AIDP reportedly allows Accenture to find the optimal solution very quickly for a particular use case and then they have two options. “One could be that once we’ve found the optimal solution, we determine that there is an existing device out on the market which perfectly fits the use case and that’s fine.
That’s an okay solution for our clients. In other cases, there isn’t and especially that’s the case that we’re finding in the world of IoT these days,” says Vann. “That all of the use cases have very particular characteristics and therefore AIDP gives us a nice route to the market for that particular niche device.”

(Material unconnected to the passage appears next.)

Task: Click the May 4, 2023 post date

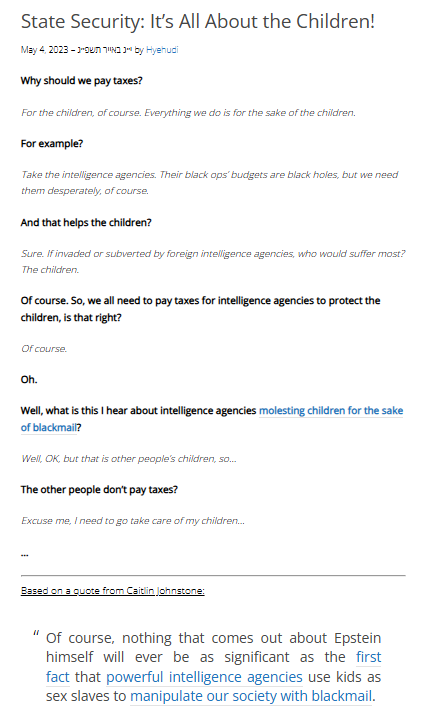Action: pyautogui.click(x=44, y=50)
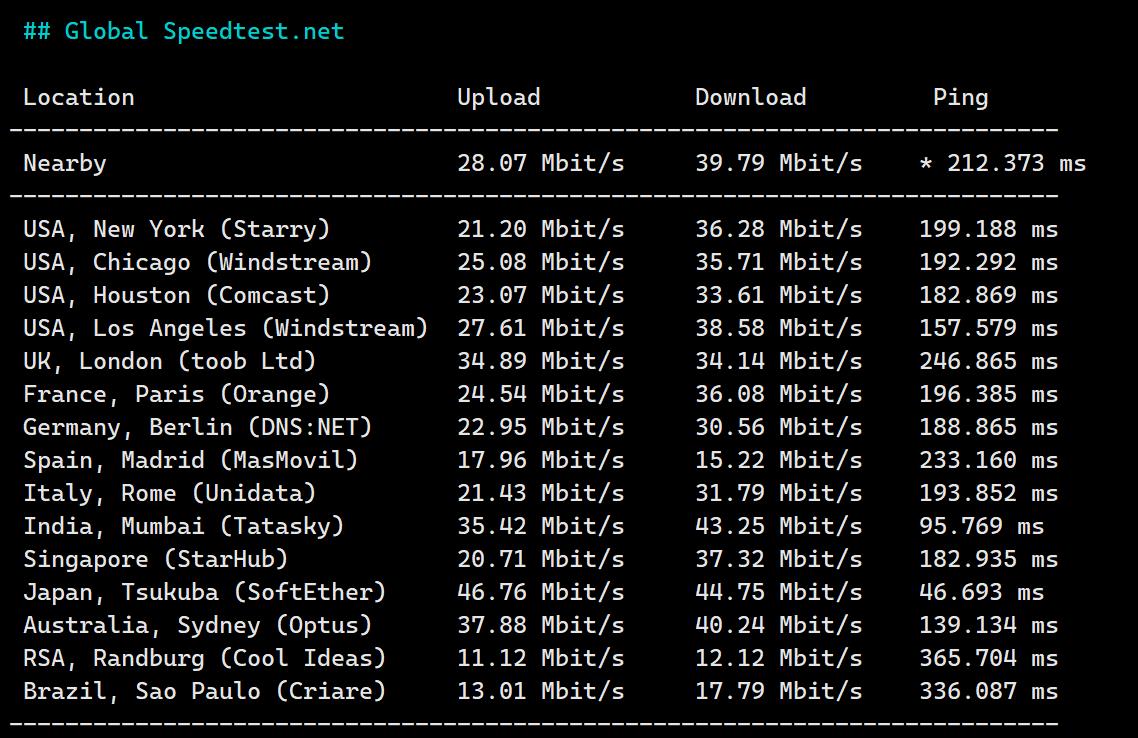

This year at Mobile World Congress Accenture Mobility had a smart waste demo on the Vodafone stand, as the operator had just turned on the NB-IoT network in Spain and could demonstrate a number of solutions.
The response was apparently good, with the technology now being ‘real’. “There’s been a lot of anticipation of narrowband-IoT or the 3GPP solutions to the LPWAN problem.
Having it physically working at MWC was a real mental shift for the people that saw the demo, it stopped being an academic (exercise), and became a real-world discussion where there was a physical device that was genuinely connected to the network, that was communicating data, that was starting to demonstrate some of the promises of the technology,” said Vann.